Выйдя в холл, я помолился про себя, чтобы к телефону подошёл Эндрю; и — после долгой паузы — мольба моя была удовлетворена. Какое облегчение — услышать наконец нормальную человеческую реакцию — потрясение, сочувствие; услышать мужской голос, высказанные мужчиной мысли. Я пресёк его попытки немедленно выехать, хоть он и сказал, что в Комптоне тумана практически нет. Они могут приехать в Оксфорд завтра, примерно к ленчу. Нет, Джейн лучше сегодня не говорить с Нэлл; да, конечно, я передам ей, что они «совершенно ошарашены, потрясены до глубины души». Да, да, я постараюсь продержаться до их приезда. Да, разумеется, я тоже очень хочу снова с ним повидаться.
Я вернулся в гостиную, а Джейн взяла свою чашку с чаем и сменила меня у телефона. Разговор длился минут двадцать, а то и дольше, а я тем временем пытался разговорить девочку-француженку: откуда она, давно ли в Оксфорде… из Экса в Провансе, всего месяц… видимо, младшая дочь Джейн жила некоторое время в их семье, когда была во Франции. Я и представить себе не мог, что же она о нас думает: ох уж эти англичане, с их флегматичностью и холодной как лёд кровью, с их инфантильными вопросами о Сезанне и о грозящей Лазурному берегу гибели. Но вернувшаяся от телефона Джейн вела себя более нормально и, казалось, снова обрела обычно свойственную ей деловитость. Розамунд поплакала, потом, видимо, решила, что всё это к лучшему… она тоже приедет к ленчу. Потом занялись вещами вполне банальными: что Жизель надо будет утром купить, где кто будет спать, когда и как сообщить Полу и во Флоренцию — Энн, и…
Около половины первого Жизель отправилась в кухню с подносом чайной посуды, а Джейн отвела меня в мою комнату — комнату отсутствующего Пола. Я увидел на стене два больших листа: один — с графическим изображением английских архитектурных стилей, на другом красовались средневековые доспехи, со всеми деталями, причём указано было название каждой детали и объяснено её назначение. Масса книг и пугающе неожиданное отсутствие вещей, какими мальчик этого возраста обычно украшает свою комнату. Пол явно увлекался историей, и я уже сейчас чуял в нём будущего профессора. Джейн бегло осмотрела комнату — есть ли тут всё, что мне может понадобиться. Она опять играла роль хозяйки, принимающей чужака из университетской среды, человека слишком выдающегося — или слишком ненадолго заехавшего, — чтобы обременять его своими личными бедами и тривиальными заботами.

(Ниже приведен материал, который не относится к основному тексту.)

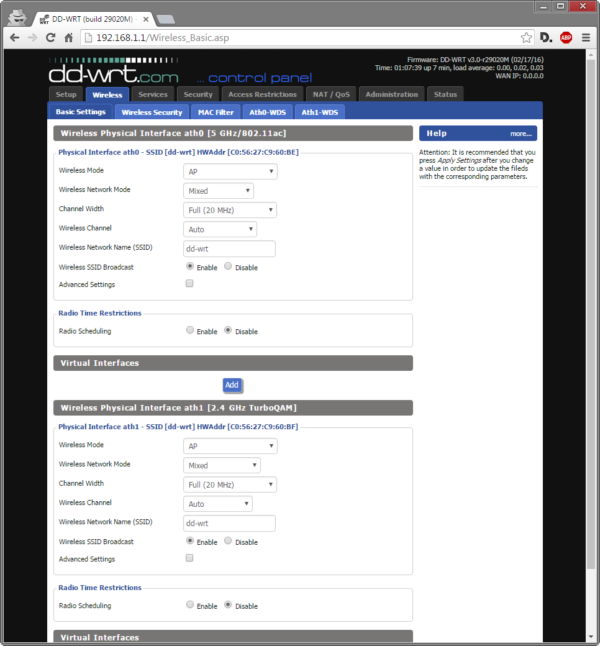Open the ath0 Wireless Mode dropdown

pyautogui.click(x=230, y=171)
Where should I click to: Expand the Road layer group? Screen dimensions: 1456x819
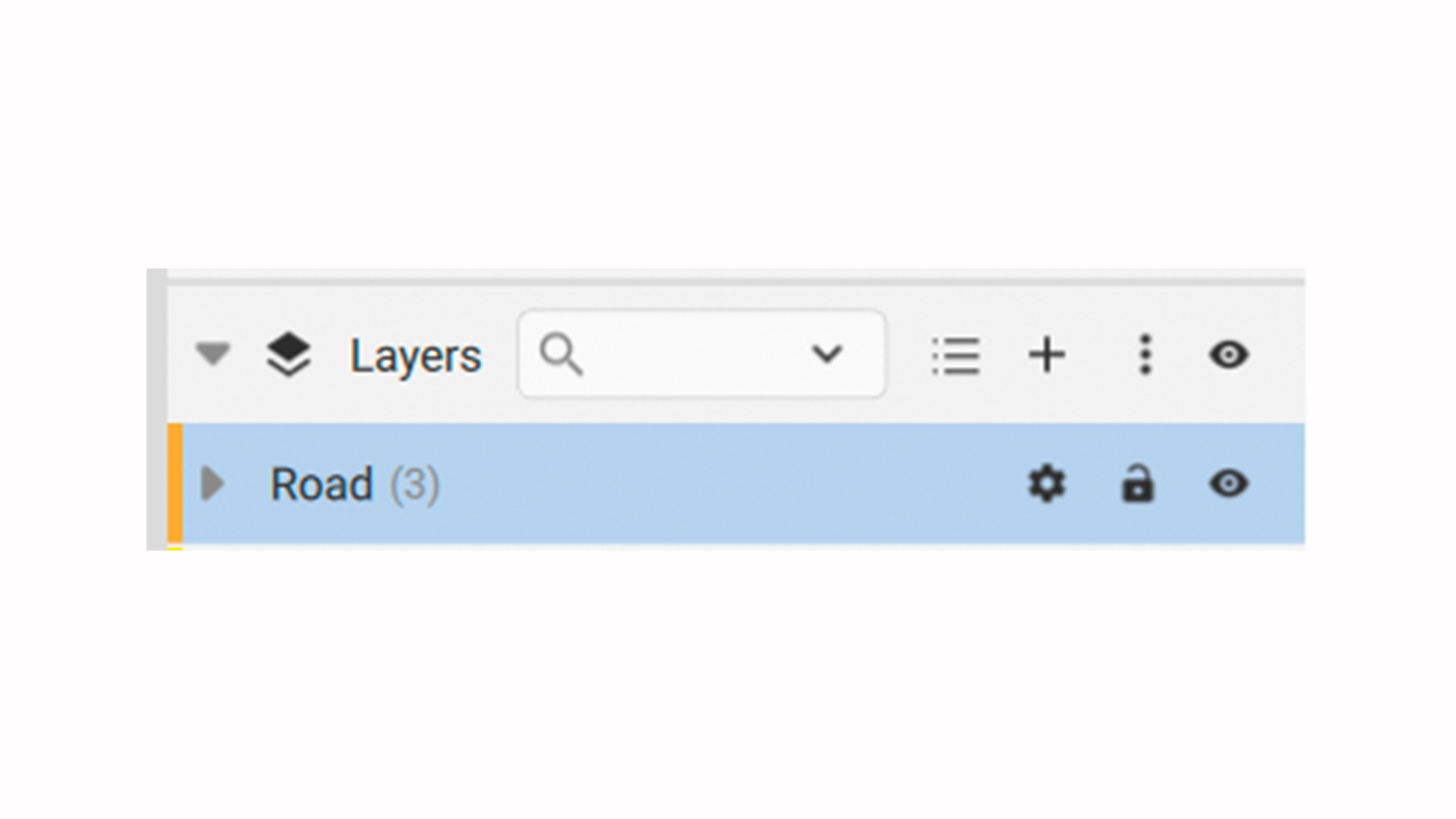coord(212,483)
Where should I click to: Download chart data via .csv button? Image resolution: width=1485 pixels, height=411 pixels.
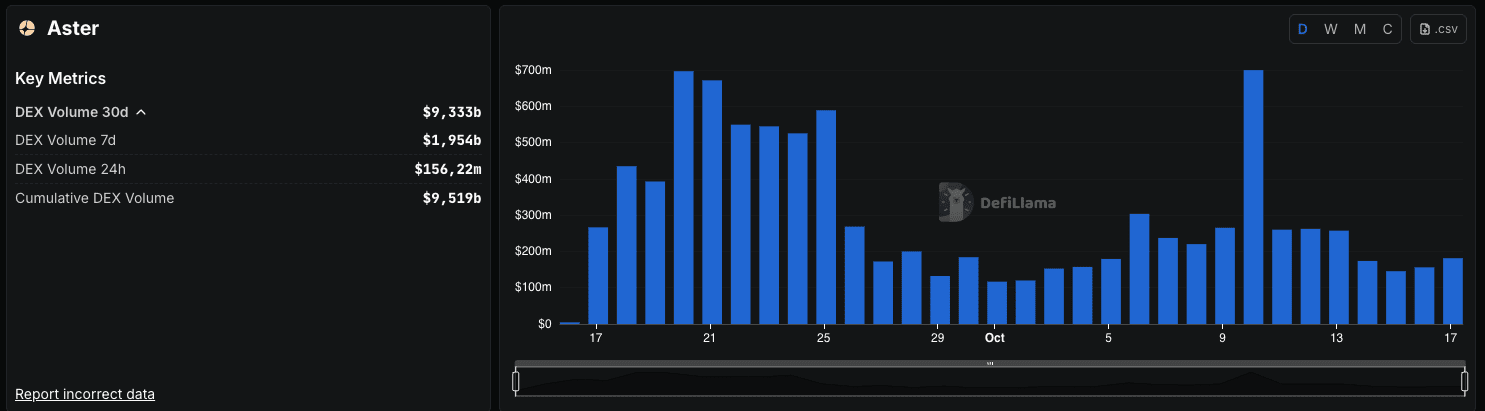click(1438, 29)
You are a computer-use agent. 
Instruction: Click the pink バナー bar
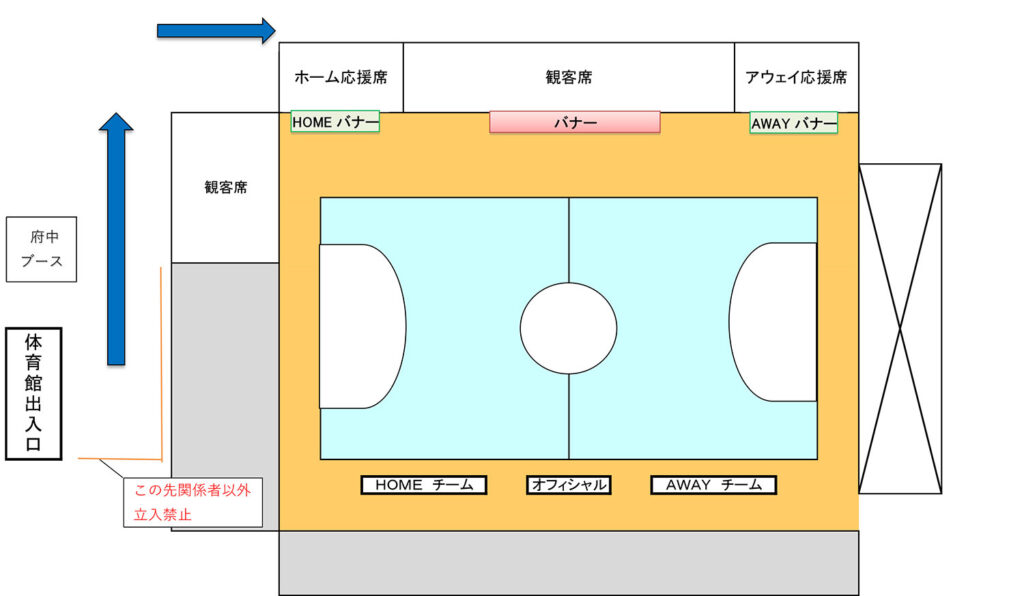click(575, 122)
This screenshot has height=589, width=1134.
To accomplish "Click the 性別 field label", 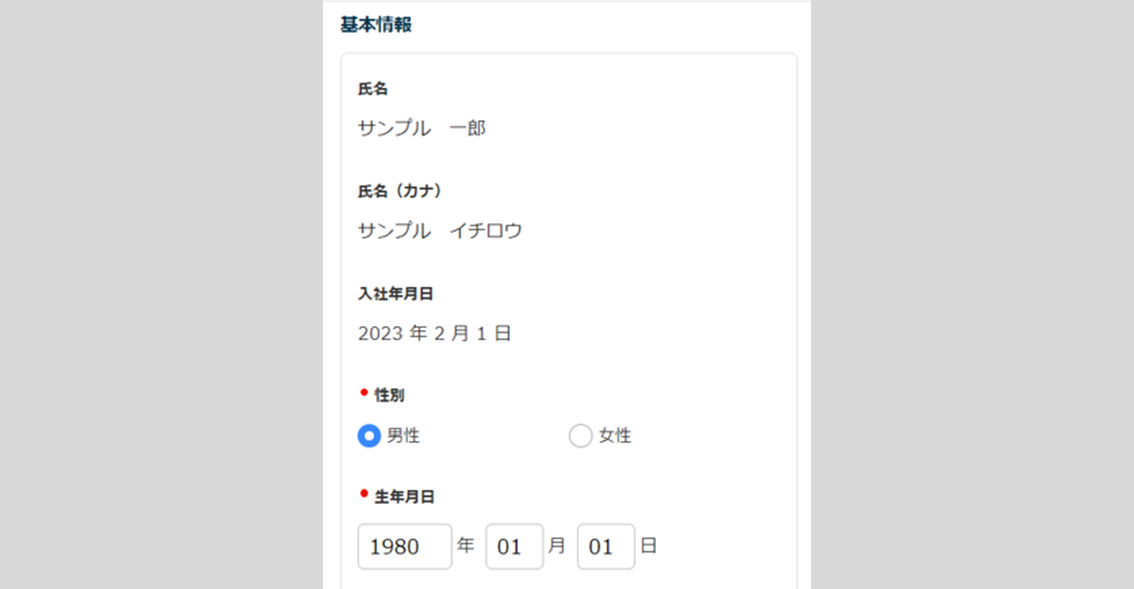I will 389,395.
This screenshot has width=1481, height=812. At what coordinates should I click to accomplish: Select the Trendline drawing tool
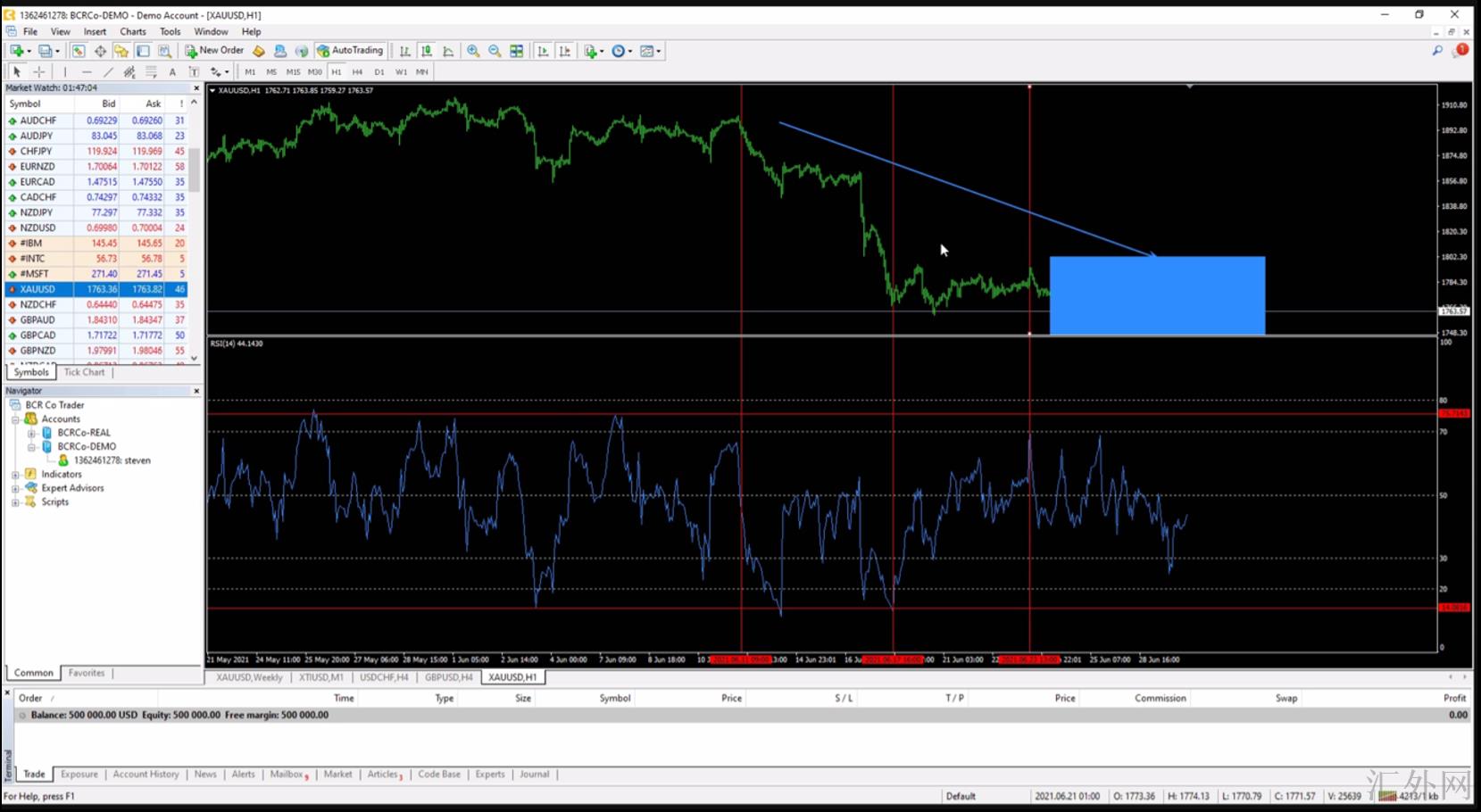click(x=108, y=71)
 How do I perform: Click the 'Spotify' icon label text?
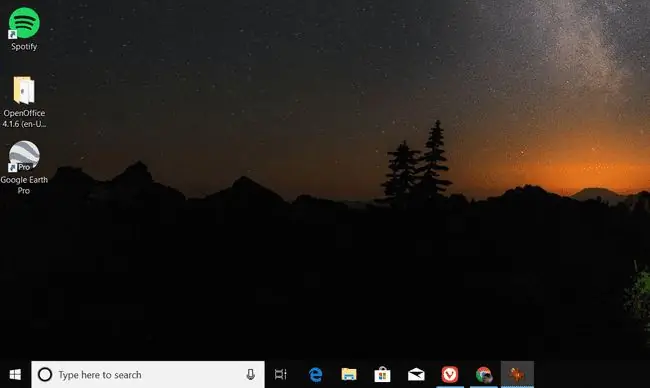coord(24,46)
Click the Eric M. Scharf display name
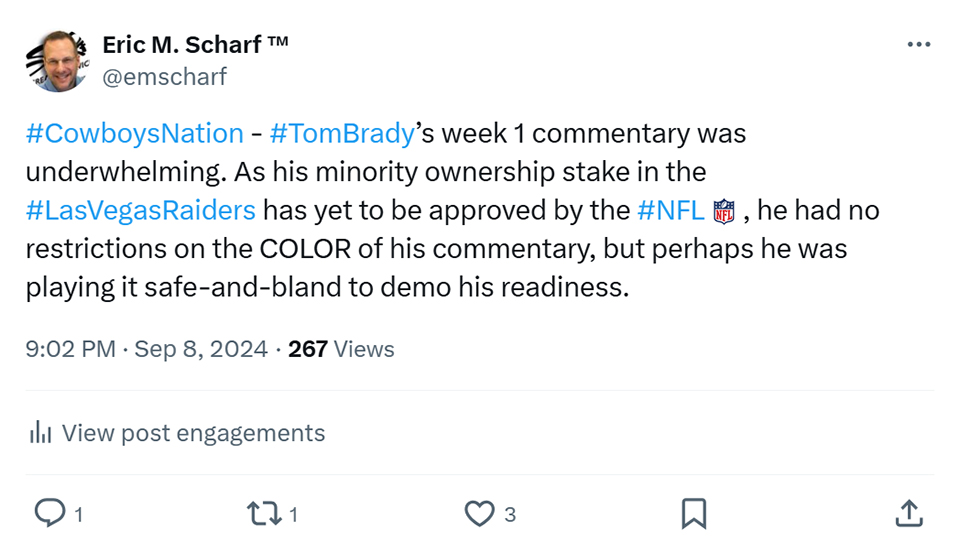Screen dimensions: 960x558 click(195, 45)
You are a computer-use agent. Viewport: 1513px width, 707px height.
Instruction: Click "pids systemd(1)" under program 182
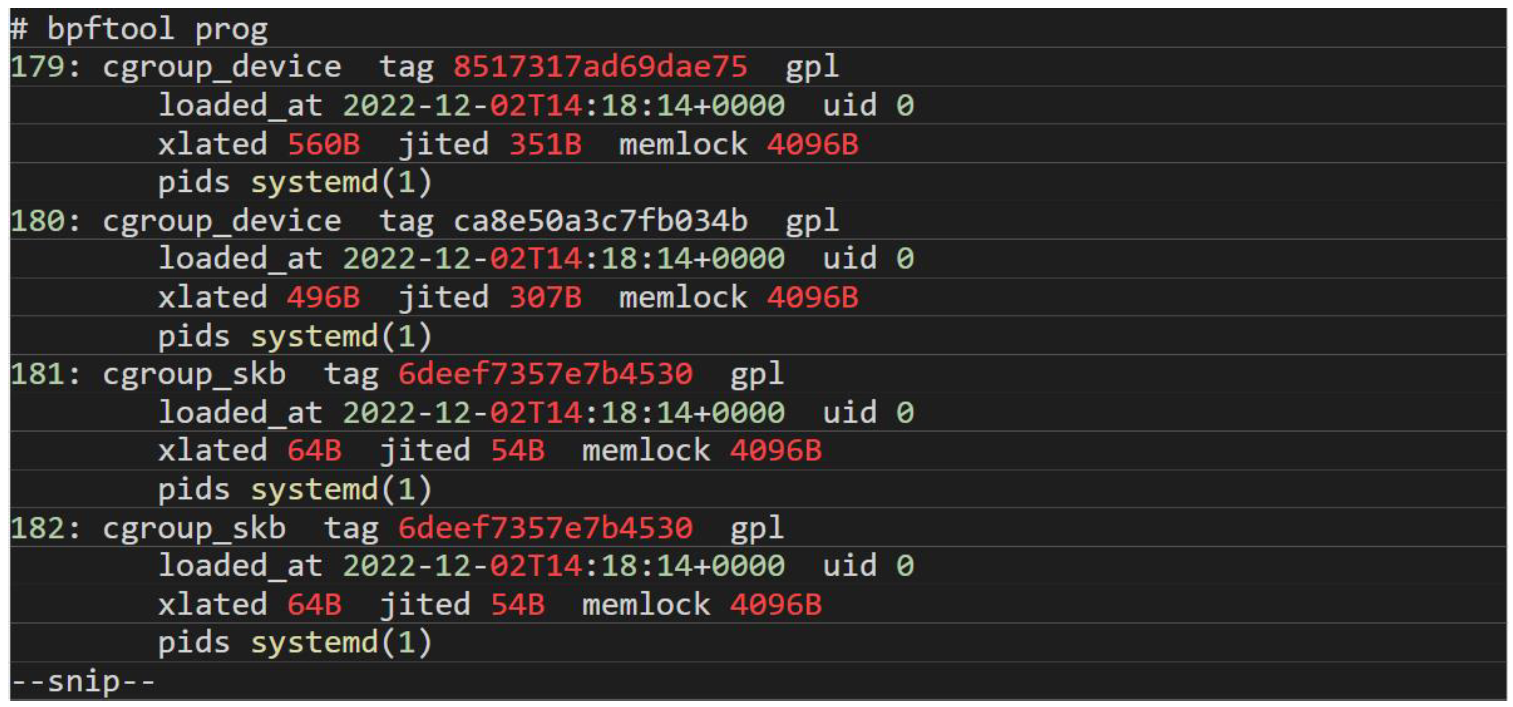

— Тебе не нужно будет помочь, Джейн?
— Нет. Право, не стоит беспокоиться. Я в порядке. — Она глянула вниз, на кровать между нами. — Надеюсь, матрас не слишком жёсткий.
— Моя дорогая, меня беспокоит жёсткость вовсе не матраса.
Она на мгновение встретилась со мной глазами; я не улыбался.
— Каждый пытается выжить как умеет.
— Энтони по крайней мере был со мной откровенен.
Она отвернулась к окну. Занавеси были уже задёрнуты, но Джейн попыталась стянуть их поплотнее, потом принялась теребить их края. Ещё раньше она сняла жакет, и теперь в том, как она стояла, без всякой необходимости теребя занавеси, было что-то от детского упрямства, когда сам упирающийся ребёнок хочет, чтобы его наконец уговорили.
— Энтони говорил мне, что не всё у вас хорошо сложилось. — Я подождал ответа, но Джейн промолчала. — Что бы он сам ни имел в виду, решившись на этот страшный шаг, не может быть, чтобы нам с тобой нечего было сказать по этому поводу. — Тут я решил предложить и более практичный подход к проблеме: — В любом случае нам просто необходимо решить, что мы будем говорить завтра. При посторонних.
Джейн наконец-то повернулась ко мне лицом; на меня она по-прежнему не смотрела.
— Ты, наверное, страшно устал.
— Всё ещё живу по калифорнийскому времени. Сядь, пожалуйста.
Позади неё, в углу комнаты, у письменного стола стояло виндзорское кресло. Она обернулась посмотреть, будто впервые была здесь, подошла, чуть подвинула кресло и села, сложив на коленях руки, вполоборота ко мне. Я сел в ногах кровати, отвернувшись от Джейн.
— Можно, я расскажу тебе, что он мне сказал?
— Если ты считаешь, что это поможет.
Я наклонился вперёд, оперся локтями о колени и заговорил, тщательно выбирая слова: о его самообличениях, о том, как он понял, что во время их совместной жизни деформировал её истинную натуру, изменял её личность; о моих возражениях ему; о том, как он спросил меня — откуда же мне знать реальное положение вещей после стольких лет? — и о моей неспособности толком ответить на это. Я замолчал. Молчала и Джейн. Потом спросила:
— А он сказал тебе, почему заговорил с тобой обо всём этом?
— Он сказал, что ты рассказала ему о нас с тобой. До вашей свадьбы.
Многозначительное замешательство. Но голос её прозвучал спокойно:
— Да. Это правда. Я ему рассказала.
— Жаль, я не знал об этом. — Она промолчала. — А он предположил, что истоки всех неудач именно в этом.
— В том, что я ему рассказала? Или — что мы тебе не сказали?
— Кажется, он считал — и в том, и в другом. В этой всеобщей игре в прятки.
— Мы ведь обсуждали, говорить тебе или нет. Тогда нам казалось, что есть основательные причины не говорить.
— И какие же? — Молчание. Я набрал в лёгкие побольше воздуха. — Джейн, все будут интересоваться тем, почему он выбрал именно этот момент. Мы не можем сейчас не поговорить об этом.
И снова пауза. Потом она сказала:
— Твои отношения с Нэлл?
— И больше ничего?
— Я думаю, у меня просто инстинкт самосохранения сработал. Я чувствовала, что в каком-то смысле предала тебя. И Энтони. А ему было приятнее делать вид, что он тебя простил втайне от тебя. Потому что тогда не надо было бы открыто признать, что на самом-то деле не простил и никогда не простит. — Она помолчала, потом добавила: — Всегда можно найти основательные причины, чтобы делать то, что хочется.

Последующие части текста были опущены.